TASK PROMPT: In the listing below, find the line holding "Choa Chu Kang (43, 1506)" and the line holding "Sembawang (39, 1749)". Write out those two lines and all lines between, exactly, and nothing more.

START RECORDS FOR THIS EXERCISE

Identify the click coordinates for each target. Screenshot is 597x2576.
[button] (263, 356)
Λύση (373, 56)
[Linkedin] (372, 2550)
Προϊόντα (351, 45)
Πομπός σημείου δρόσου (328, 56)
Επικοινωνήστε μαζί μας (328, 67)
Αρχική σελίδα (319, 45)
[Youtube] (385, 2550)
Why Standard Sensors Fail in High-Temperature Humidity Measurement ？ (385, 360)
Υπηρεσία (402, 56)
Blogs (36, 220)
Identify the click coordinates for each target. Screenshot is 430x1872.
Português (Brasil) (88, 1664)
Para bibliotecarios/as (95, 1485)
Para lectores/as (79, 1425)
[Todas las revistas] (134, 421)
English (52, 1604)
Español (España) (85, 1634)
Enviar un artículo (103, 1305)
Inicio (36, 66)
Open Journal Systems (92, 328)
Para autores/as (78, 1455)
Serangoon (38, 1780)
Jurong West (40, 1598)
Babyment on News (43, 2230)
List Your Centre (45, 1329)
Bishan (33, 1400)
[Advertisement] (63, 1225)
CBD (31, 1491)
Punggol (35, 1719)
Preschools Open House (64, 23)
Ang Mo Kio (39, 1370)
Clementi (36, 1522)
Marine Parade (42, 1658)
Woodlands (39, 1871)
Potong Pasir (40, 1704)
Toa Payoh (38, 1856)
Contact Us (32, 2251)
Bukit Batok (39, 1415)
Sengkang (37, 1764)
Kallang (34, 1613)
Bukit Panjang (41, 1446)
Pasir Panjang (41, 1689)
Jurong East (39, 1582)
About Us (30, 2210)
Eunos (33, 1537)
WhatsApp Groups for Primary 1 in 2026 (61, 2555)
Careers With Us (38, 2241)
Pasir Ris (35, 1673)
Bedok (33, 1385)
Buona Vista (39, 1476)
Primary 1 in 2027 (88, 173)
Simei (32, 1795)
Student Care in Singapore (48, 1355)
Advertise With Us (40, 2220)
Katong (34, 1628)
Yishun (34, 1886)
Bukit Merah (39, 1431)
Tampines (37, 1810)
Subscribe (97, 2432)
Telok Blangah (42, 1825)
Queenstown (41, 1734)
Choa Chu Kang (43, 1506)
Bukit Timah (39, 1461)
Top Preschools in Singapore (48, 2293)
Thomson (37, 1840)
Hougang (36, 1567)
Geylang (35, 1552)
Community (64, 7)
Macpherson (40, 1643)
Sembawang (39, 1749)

END RECORDS FOR THIS EXERCISE
START RECORDS FOR THIS EXERCISE

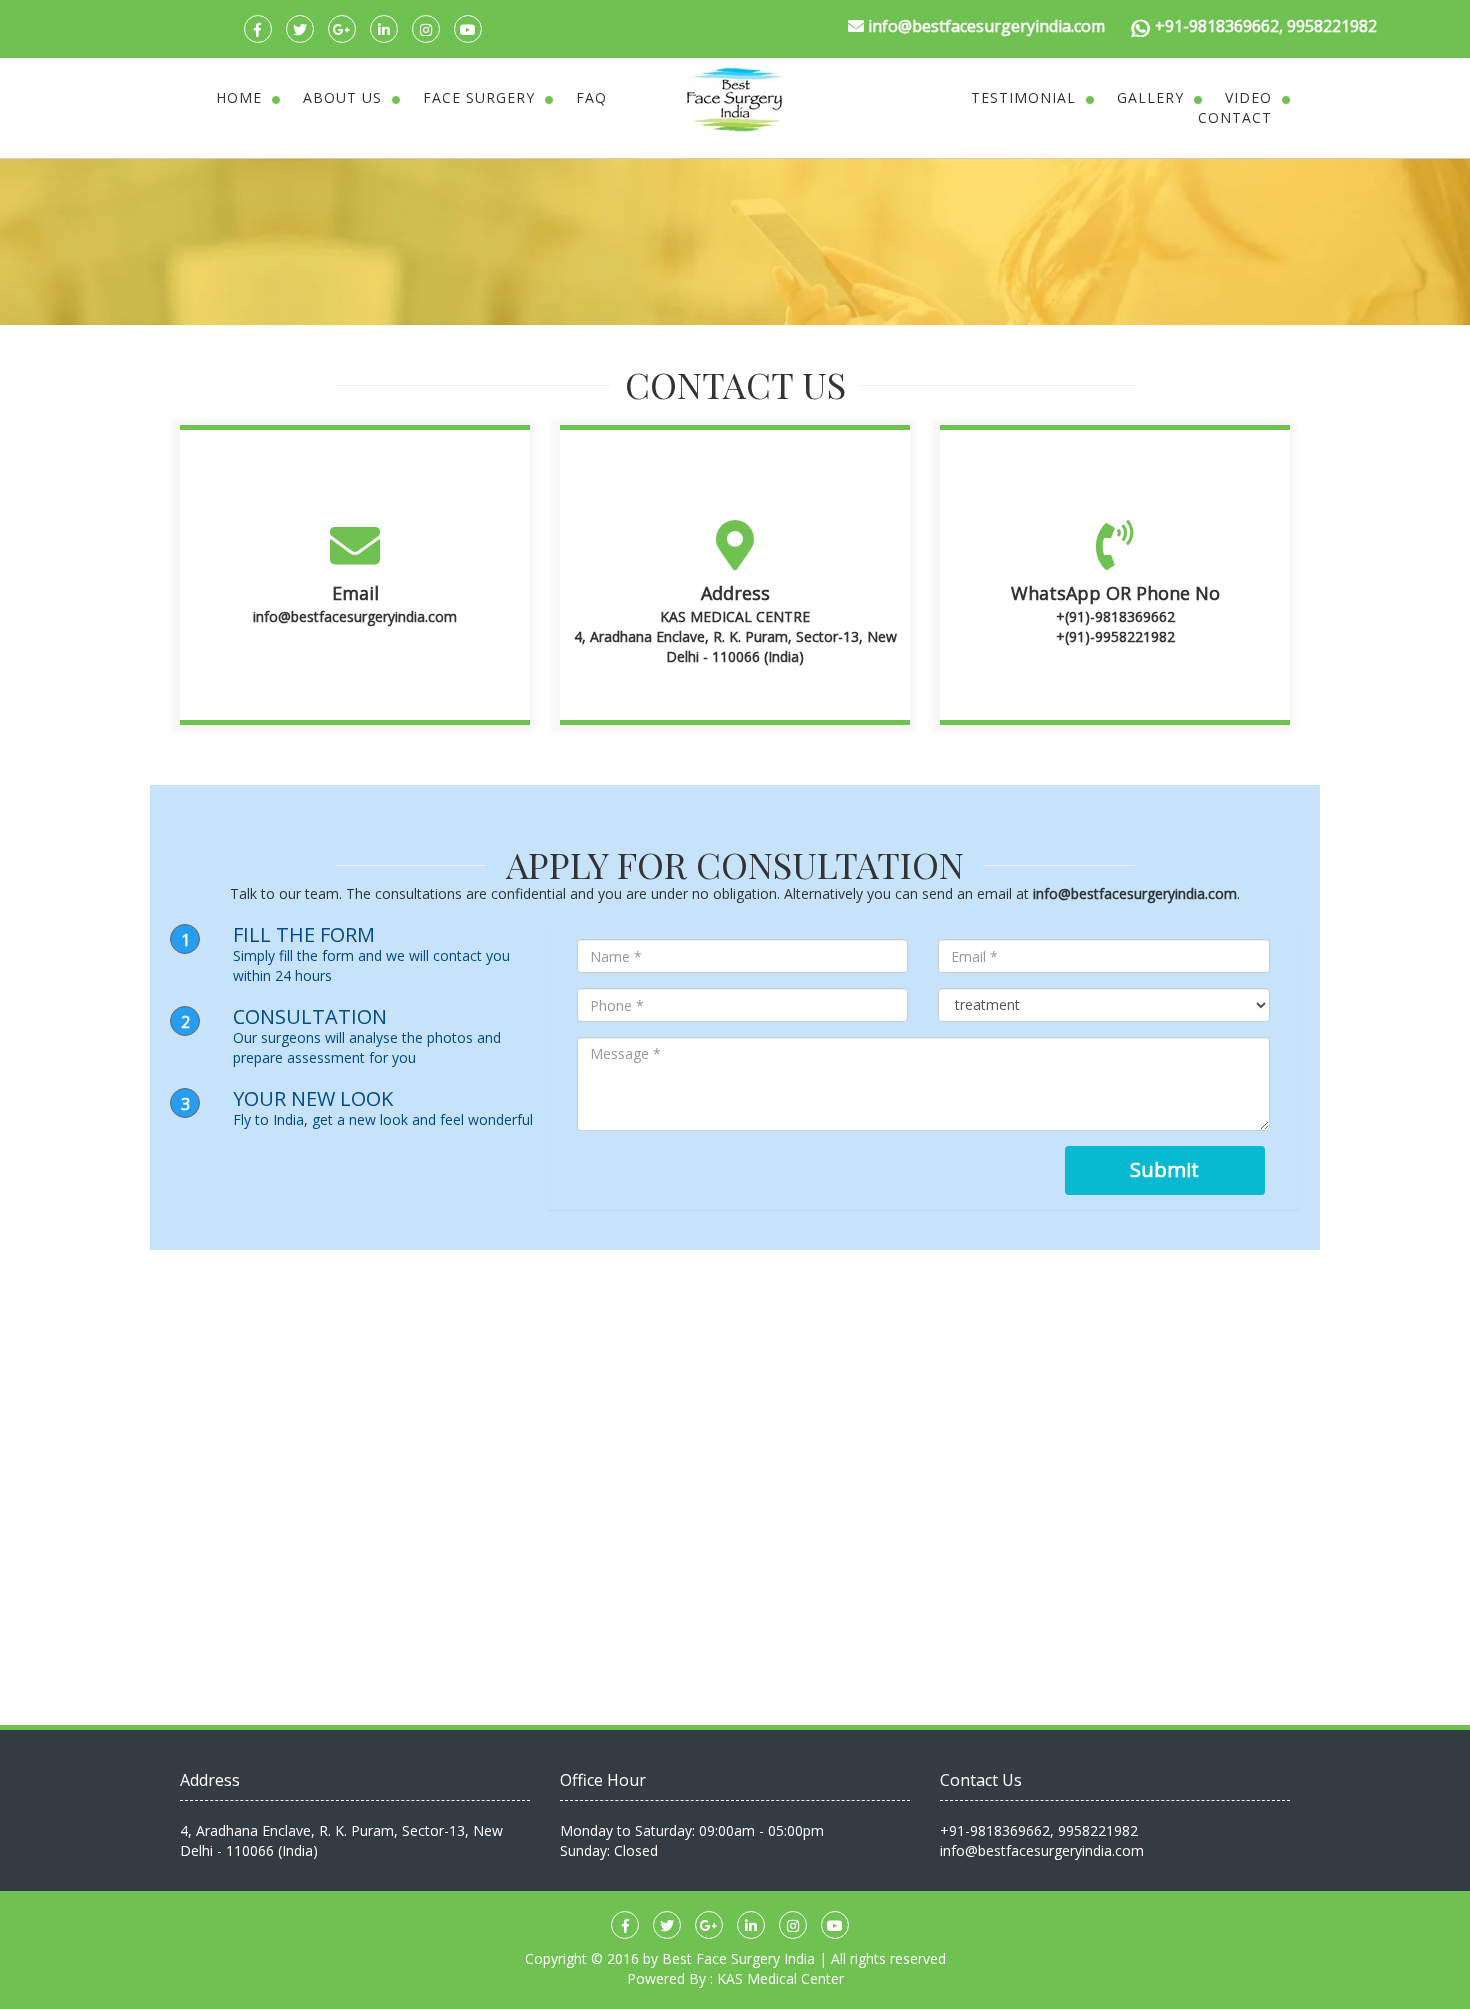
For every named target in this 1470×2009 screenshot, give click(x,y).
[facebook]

END RECORDS FOR THIS EXERCISE

YOUR SOLUTION:
Choa Chu Kang (43, 1506)
Bukit Timah (39, 1461)
Top Preschools in Singapore (48, 2293)
Thomson (37, 1840)
Hougang (36, 1567)
Geylang (35, 1552)
Community (64, 7)
Macpherson (40, 1643)
Sembawang (39, 1749)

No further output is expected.